News UK titles raised a total of more than £1.3 million for good causes over the festive period. The Times raised £828,840 after championing four charities working on pressing humanitarian and environmental issues in the UK and overseas.  

The Sunday Times raised £384,700 after partnering with homelessness charity Crisis to give more people in trouble some Christmas cheer and long-term help in the ‘Homeless in Britain’ appeal, while The Sun raised £105,000 for Bliss, a charity dedicated to babies born premature and sick, with its Light Up Christmas campaign.

The Sun on Sunday pledged its support to charity Children with Cancer while Unruly’s pledge of media to the One to One campaign fuelled the donation 100,000 meals for infants to the British Red Cross. 

One million pounds has been raised to help severely ill and premature babies at Wales’ largest hospital.The Noah’s Ark Charity launched its Tiny Lives Appeal two years ago to further support newborns in the neonatal intensive care unit at the University Hospital of Wales. With the support of the South Wales Echo, Western Mail and WalesOnline, the charity’s aim was to raise £125,000 by Christmas to help them reach the £1m mark.

Children suffering terminal, life-limiting, and chronic illnesses were presented with gifts over the festive period thanks to the Daily Echo’s Appeal in partnership with Amelia’s Rainbow Christmas Toy Appeal. The charity, set up in memory of eight-year-old Amelia Grace Cooper, delivered more than 150 sacks of toys to children and their siblings across Dorset.

The Evening Standard’s ongoing Aids Free campaign has already raised more than £1 million for the Elton John AIDS Foundation, which supports programmes to provide tests for HIV — making sure those who need help can get access to treatment in six key cities around the world. The campaign has received support from Michelle Obama, Ed Sheeran, Take That and James Corden.

Birmingham Live smashed its target twice over for food donations.
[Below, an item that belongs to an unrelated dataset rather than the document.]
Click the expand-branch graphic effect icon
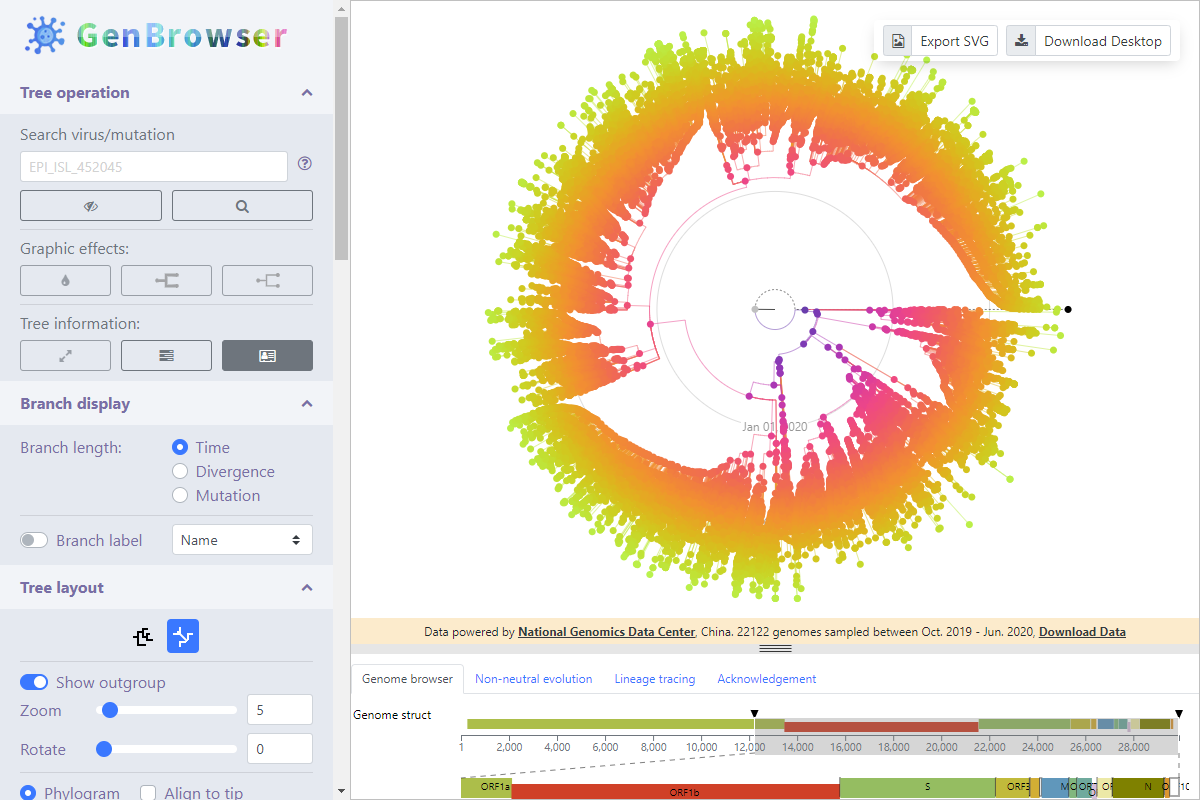Screen dimensions: 1200x800 click(x=267, y=280)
The Paper aimed to collect 100 tonnes of food as part of the ‘BrumFeeds’ foodbank donation campaign, which it launched in May. However, more than 220 tonnes of food was donated and will be distributed across Birmingham’s 10 foodbanks.

The Telegraph’s charity appeal for mental health charities raised over £85,000 with the paper’s editors, columnists, cartoonists and journalists taking to the phones to drive donations. Boris Johnson, Allison Pearson, and Bryony Gordon who has written about her own struggle with OCD, helped drive donations for Changing Faces, Young Minds and The Fire Fighters Charity. 

The Mirror raised £35,000 for their foodbank appeal with The Trussell Trust – the country’s largest provider of foodbanks. Volunteers at the Trussell Trust expect to dish out 1.5 million meals this Christmas – 100,000 more than last year.